*DATA FOR THE TASK*.
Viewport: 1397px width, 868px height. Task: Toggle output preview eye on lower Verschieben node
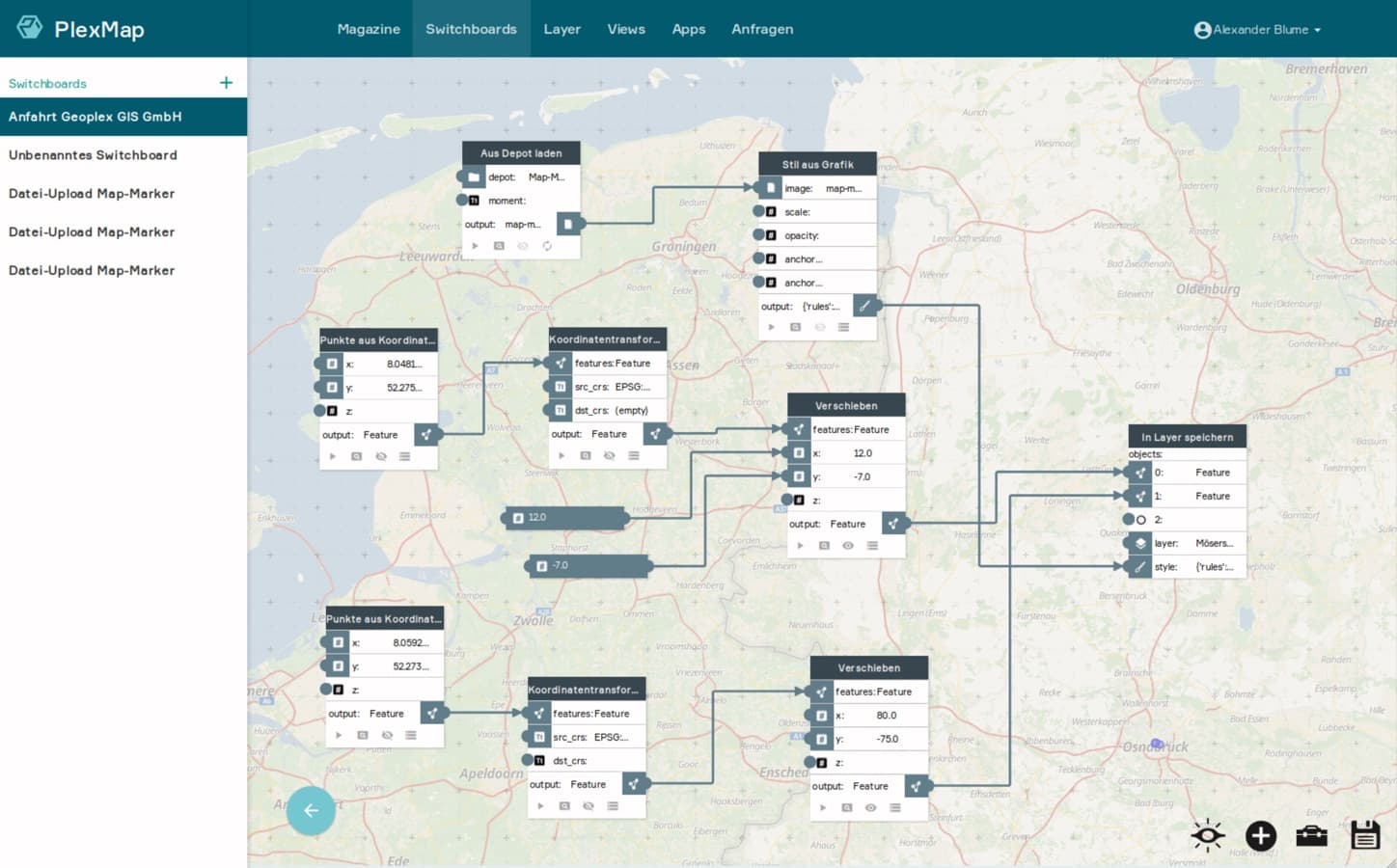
* * *
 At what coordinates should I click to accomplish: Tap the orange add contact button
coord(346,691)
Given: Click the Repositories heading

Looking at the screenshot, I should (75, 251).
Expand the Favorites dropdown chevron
* * *
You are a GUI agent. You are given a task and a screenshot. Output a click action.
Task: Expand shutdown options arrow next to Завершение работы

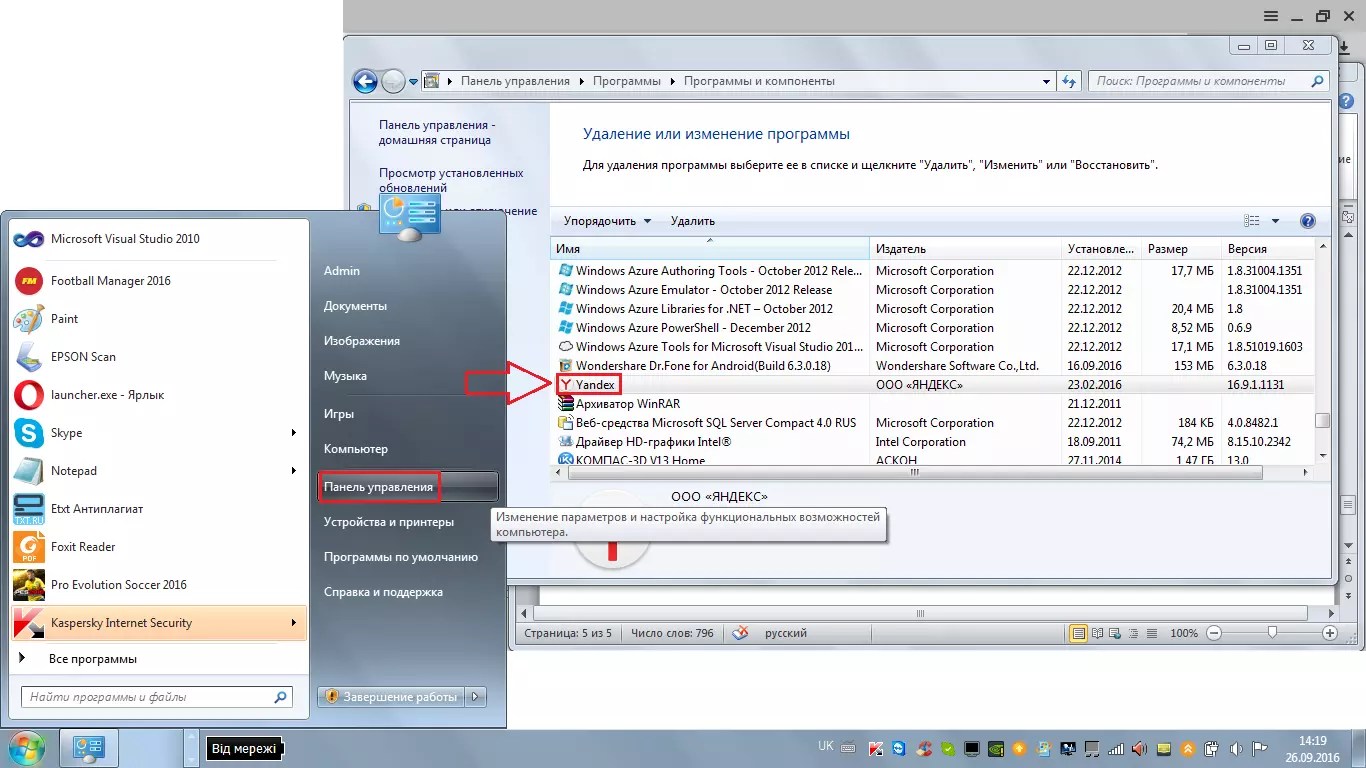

*TASK DETAILS*. Would you give the number of lines above that hold "Expand"? Only the number is needed.

*WRITTEN RESPONSE*. 2